Zur „Generation Y“ (oder „Millenials“ oder „Digital Natives“) gehört laut Soziologen diejenige Bevölkerungskohorte, deren Mitglieder um das Jahr 2000 herum zu den Teenagern zählten. Sie gelten damit als Nachfolgegeneration der Baby-Boomer und der Generation X.
Auf Wikipedia findet man u.a. die soziologische Charakterisierung, dass Millennials lieber in virtuellen Teams anstatt in tiefen Hierarchien arbeiten. Die Millennials sind optimistisch und selbstbewusst und haben wenig Vertrauen in die Regierung, weshalb sie sich durch passiven Widerstand aktiv ins politische Geschehen einbringen. Ein Beispiel dafür ist die Occupy Wall Street-Bewegung, wodurch sich die moderne Organisation der Generation Y abzeichnete. 

Offensichtlich ist Karriere „out“?

Aus meiner Sicht gehört zu einem selbstbestimmten aufgeklärten Leben das Streben, sein Potential zu entwickeln und sein Umfeld entsprechend der eigenen Möglichkeiten zu bereichern und voran zu bringen. Es geht um Selbstverantwortung. Wer die globalen Probleme lösen will, verzweifelt leicht und hat immer eine Ausrede. Die Lösung liegt aber ganz nah: Nämlich in dem verantwortlichen Handeln von jedem selbst. Dazu braucht man Mut. Dazu braucht man Selbstbewusstsein. Dazu braucht man Integrität.

__ARBEITSAUFTRAG A__.
Führe alle Bezeichnungen auf, die der erste Satz des Ausgangstexts über die Generation Y für diese Bevölkerungskohorte nennt.
__ARBEITSAUFTRAG B__.
Beantworte anhand des Ausgangstexts über die Generation Y diese Fragen:
(i) Um welches Jahr herum zählten die Mitglieder der Generation Y zu den Teenagern?
(ii) Welche Bewegung wird als Beispiel für die Organisation der Generation Y genannt?
(iii) Worin liegt laut Text die Lösung der globalen Probleme?
__ARBEITSAUFTRAG C__.
Schreibe den Ausgangstext über die Generation Y nach dem Satz „Dazu braucht man Integrität.“ weiter.

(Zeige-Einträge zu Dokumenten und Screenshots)

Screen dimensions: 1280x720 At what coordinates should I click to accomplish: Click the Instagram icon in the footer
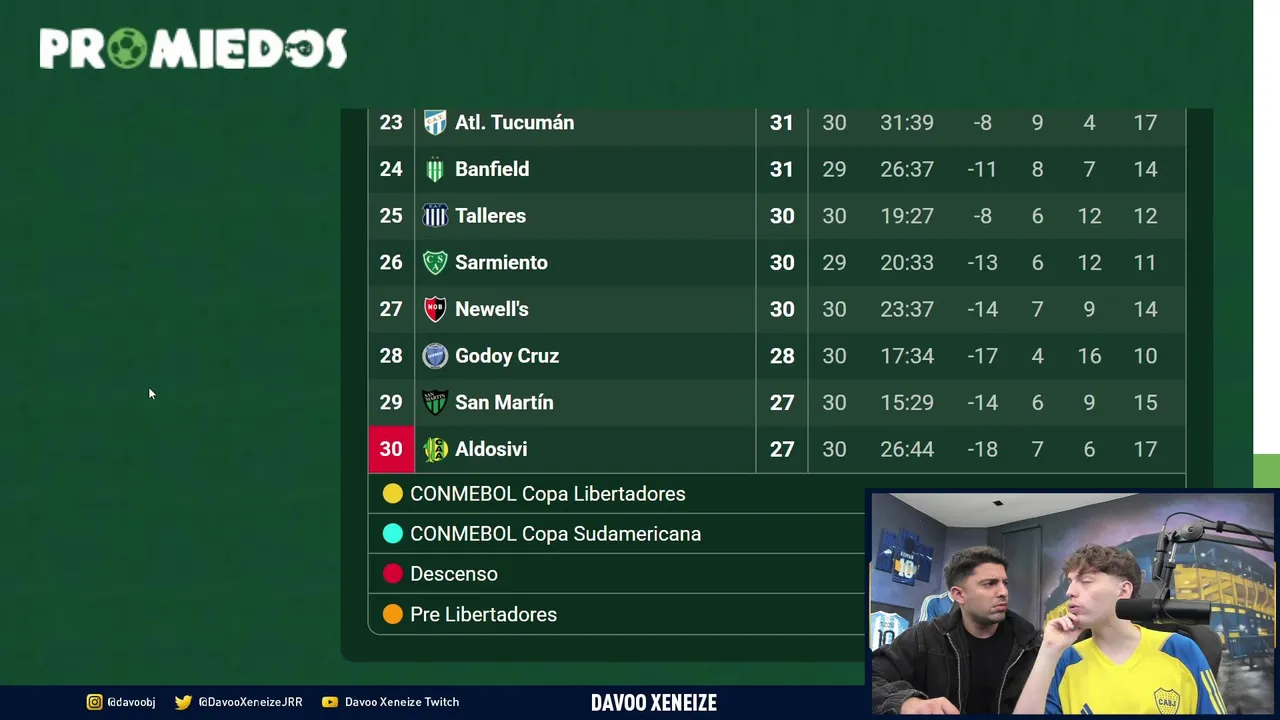point(94,702)
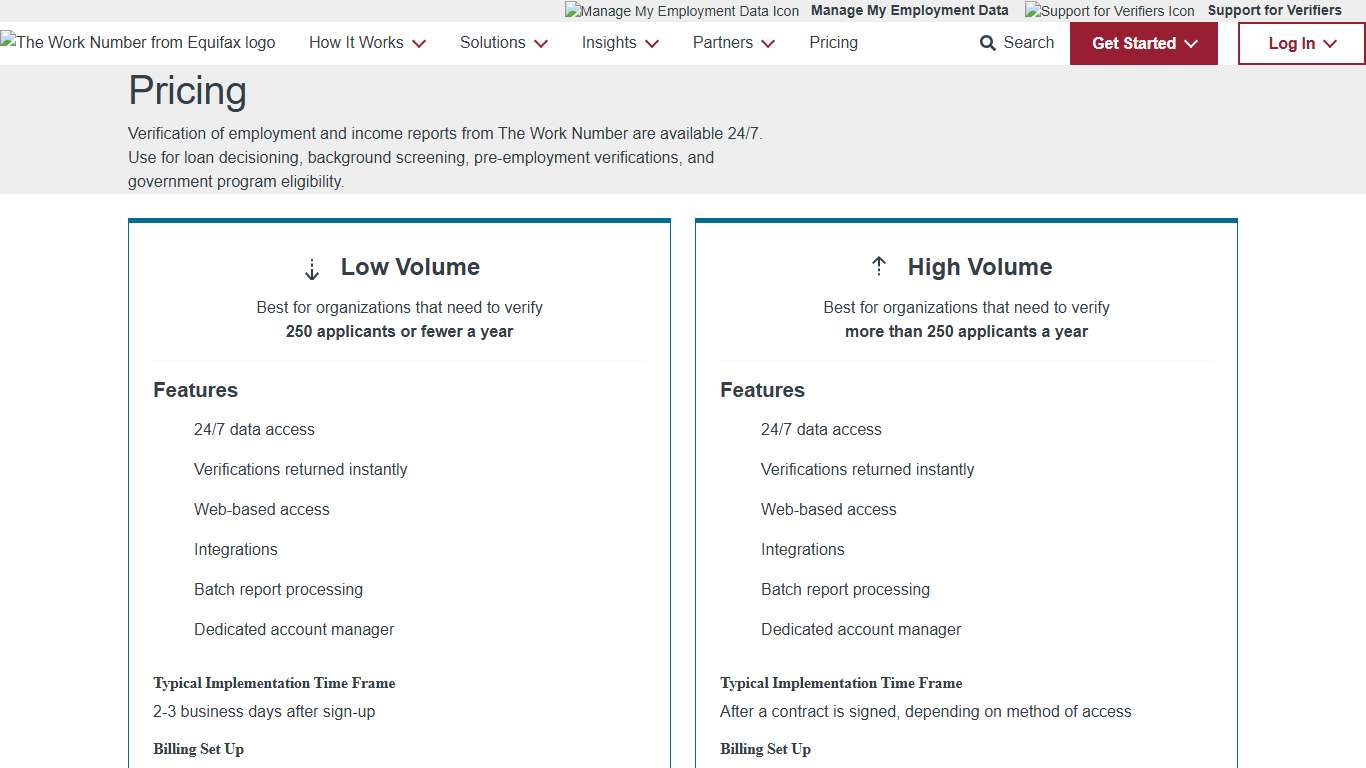Click the Manage My Employment Data icon
Image resolution: width=1366 pixels, height=768 pixels.
[x=681, y=11]
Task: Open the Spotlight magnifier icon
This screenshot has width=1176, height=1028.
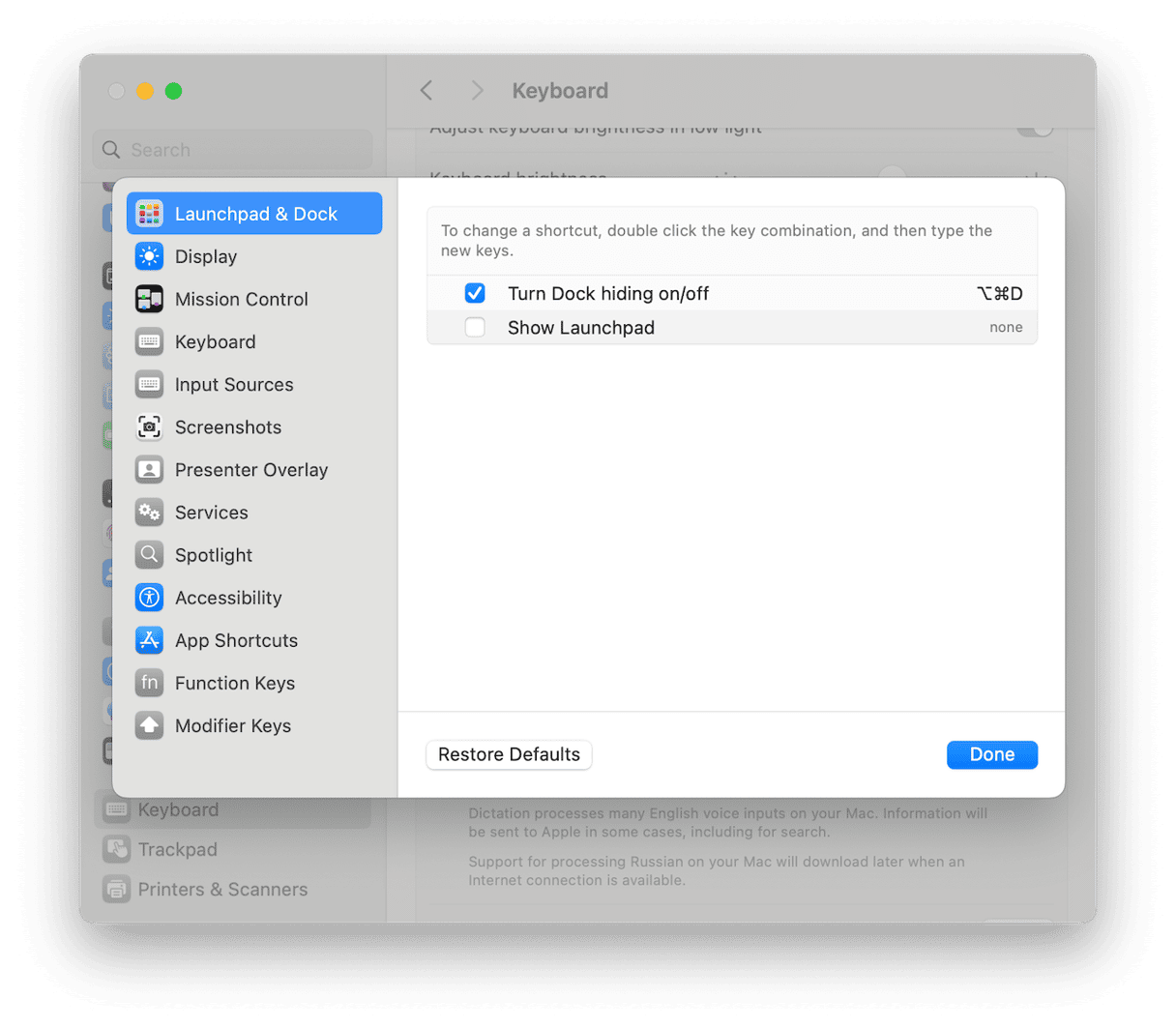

__ERWARTETE AUSGABE A__.
„Generation Y“
„Millenials“
„Digital Natives“

__ERWARTETE AUSGABE B__.
(i) Um das Jahr 2000.
(ii) Die Occupy Wall Street-Bewegung.
(iii) Im verantwortlichen Handeln von jedem selbst.

__ERWARTETE AUSGABE C__.
Mir scheint der Begriff „Work-Life-Balance“ tatsächlich sogar mittlerweile eher schädlich, weil er „Work“ als Gegenpol zu „Life“ stellt und damit schwarz-weiß malt. Eine versöhnliche Vorstellung von Arbeit als selbstverständlicher Teil des Lebens wäre hilfreicher. Arbeit bietet so viel, wenn man sie als „Berufung“ versteht. Arbeit ist der natürliche Ort der Selbstverwirklichung von Ideen in größerem Maßstab: Hier kann man mit einer Organisation Ideen generieren, investieren, Produkte und Dienstleistungen schaffen, die Zukunft mitgestalten.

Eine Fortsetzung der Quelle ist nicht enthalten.